Cass. Sez. III n. 39369 del 29 novembre 2006 (cc. 26 ott. 2006)
Pres. Vitalone Est. Lombardi Ric. Scarinci
Rifiuti. Terre e rocce da scavo

Si palesa inconferente l’eventuale riferimento all'interpretazione autentica di cui all'art. 1, co. 17, della L. n. 443-2001, come modificata dall'art. 23 della L. n. 306-2003, attualmente riprodotta nell'art.186 del D. L.vo n. 152-2006, che esclude dal novero dei rifiuti le terre e le rocce da scavo, qualora si tratti di terra mista ad asfalto, ferro, betonelle per marciapiedi stradali, paletti in cemento precompresso, che costituiscono rifiuti speciali derivanti dalle attività di demolizione, ai sensi del citato art. 7, co. 3 lett. b), del decreto legislativo n. 22/97, attualmente art 184, co. 3 lett. b), del D. L.vo. 3.4.2006 n. 152.

Svolgimento del processo
Con la impugnata ordinanza il Tribunale di Chieti, in funzione di giudice del riesame, ha confermato il decreto di sequestro preventivo di un’area emesso dal G.I.P. del Tribunale di Chieti in data 18 aprile 2006 nell’ambito delle indagini per il reato di cui all’art. 51 del D.L.vo n. 22/97 nei confronti di Scarinci Adriano, in qualità di sindaco del Comune di Arielli.

Sezione dati.

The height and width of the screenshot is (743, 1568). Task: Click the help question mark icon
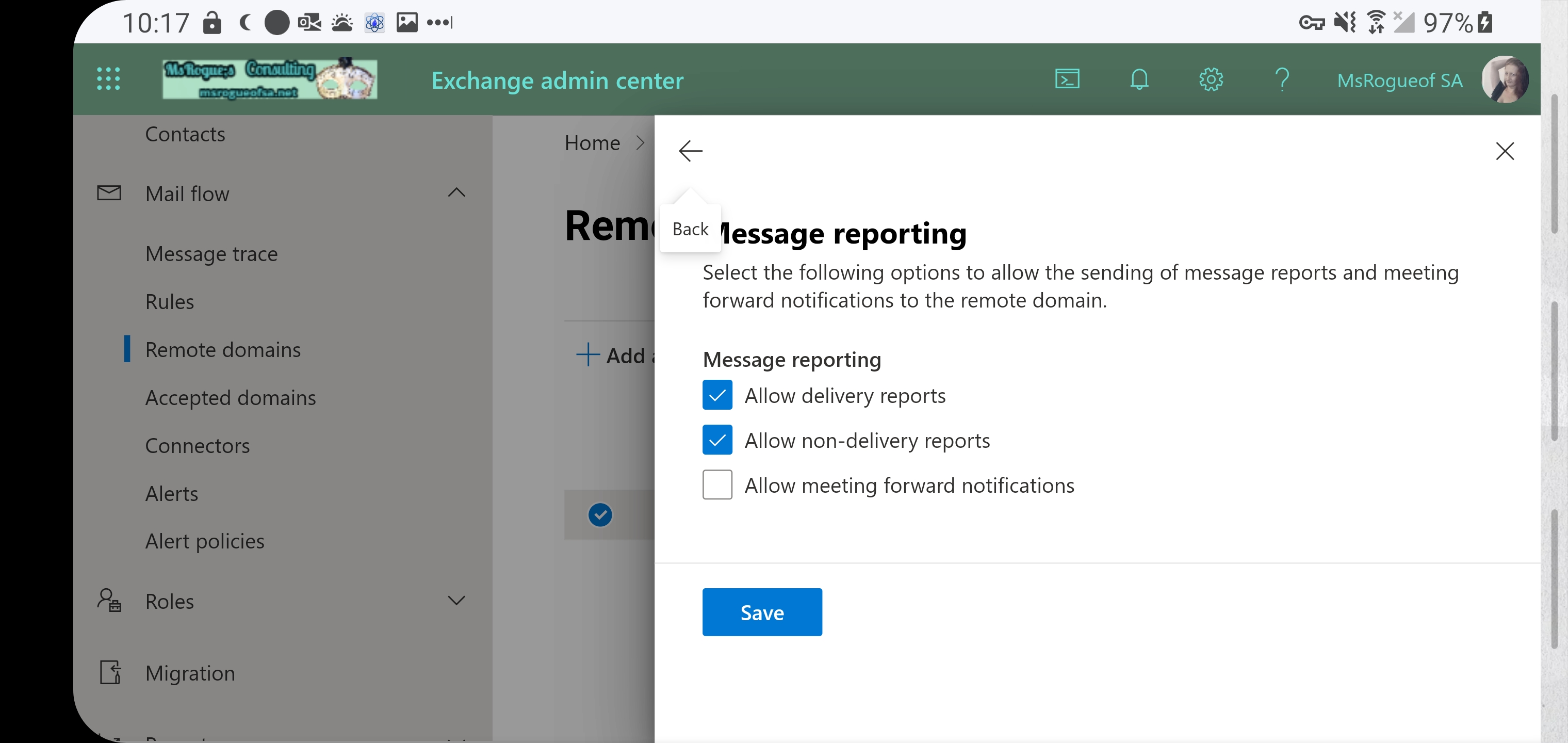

Consegne.
1) Nella sentenza sulle terre e rocce da scavo, in quale veste Scarinci Adriano è sottoposto a indagini?
2) Procedi con la sentenza sulle terre e rocce da scavo, riprendendola subito dopo l'ultima frase riportata.
L'elenco costituisce materiale a sé, distinto dalla sentenza sulle terre e rocce da scavo.

Risposte alle consegne.
1) In qualità di sindaco del Comune di Arielli.

2)
Nell’ordinanza si osserva che sull’area sequestrata, secondo quanto emerso dalle indagini di polizia giudiziaria, erano state depositate ingenti quantità di materiali, composti da terra, mista ad asfalto, nonché betonelle per marciapiedi e paletti precompressi misti a ferro, costituenti rifiuti speciali e concentrati allo scopo di rialzare il livello del terreno fino a quello della sede stradale.
Sulla base dell’indicato accertamento di fatto i giudici del riesame hanno affermato la sussistenza di sufficienti elementi atti a configurare il reato oggetto di indagine a carico dello Scarinci, risultando peraltro che la predetta area era nella disponibilità dell’ente locale, e ritenuto irrilevante, al fine di escludere l’applicabilità della misura cautelare, la circostanza che il terreno risultasse dl proprietà di un altro soggetto secondo quanto dedotto dall’istante per il riesame.
Avverso l’ordinanza ha proposto ricorso il difensore dell’indagato, che la denuncia con due motivi di gravame.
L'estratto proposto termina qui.